Principled Sampling for Anomaly Detection
Download: Paper (PDF)
Date: 7 Feb 2015
Document Type: Briefing Papers
Additional Documents: Slides
Associated Event: NDSS Symposium 2015
We present a technique and implemented system, Cassandra, for obtaining probabilistic bounds on false positive rates for anomaly detectors that process Internet data. Using a probability distribution based on PageRank and an efficient algorithm to draw samples from that probability distribution, Cassandra computes an estimated false positive rate and a probabilistic bound on the accuracy of the estimated rate.
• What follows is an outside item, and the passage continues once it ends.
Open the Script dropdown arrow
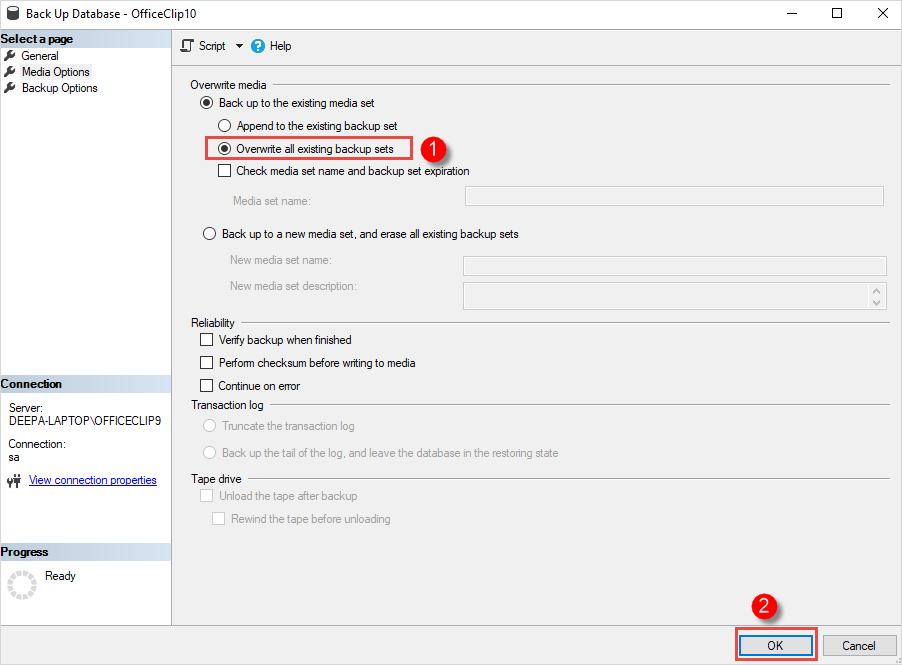This screenshot has height=665, width=902. [x=238, y=45]
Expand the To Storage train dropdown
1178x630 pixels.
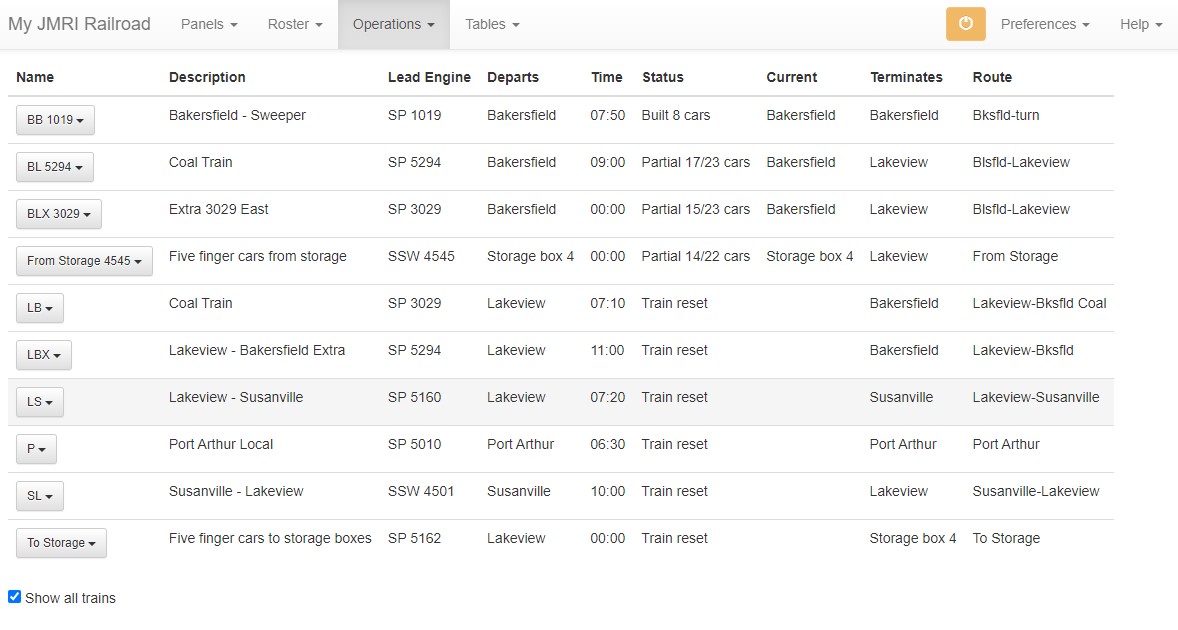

By drawing test samples from a well defined distribution that correlates well with data seen in practice, Cassandra improves on ad hoc methods for estimating the false positive rate of anomaly detectors. Specifically, our methods give bounds that are reproducible, comparable across different anomaly detectors, and theoretically sound. Experimental results from applying Cassandra to three anomaly detectors (SIFT, SOAP, and JSAND) show that Cassandra is efficientenough to use in practice — Cassandra can sample enough inputs to obtain tight false positive rate bounds in an acceptable amount of time. These results indicate that Cassandra can, in practice, help place anomaly detection on a stronger theoretical foundation and help practitioners better understand the behavior and consequences of the anomaly detectors that they deploy.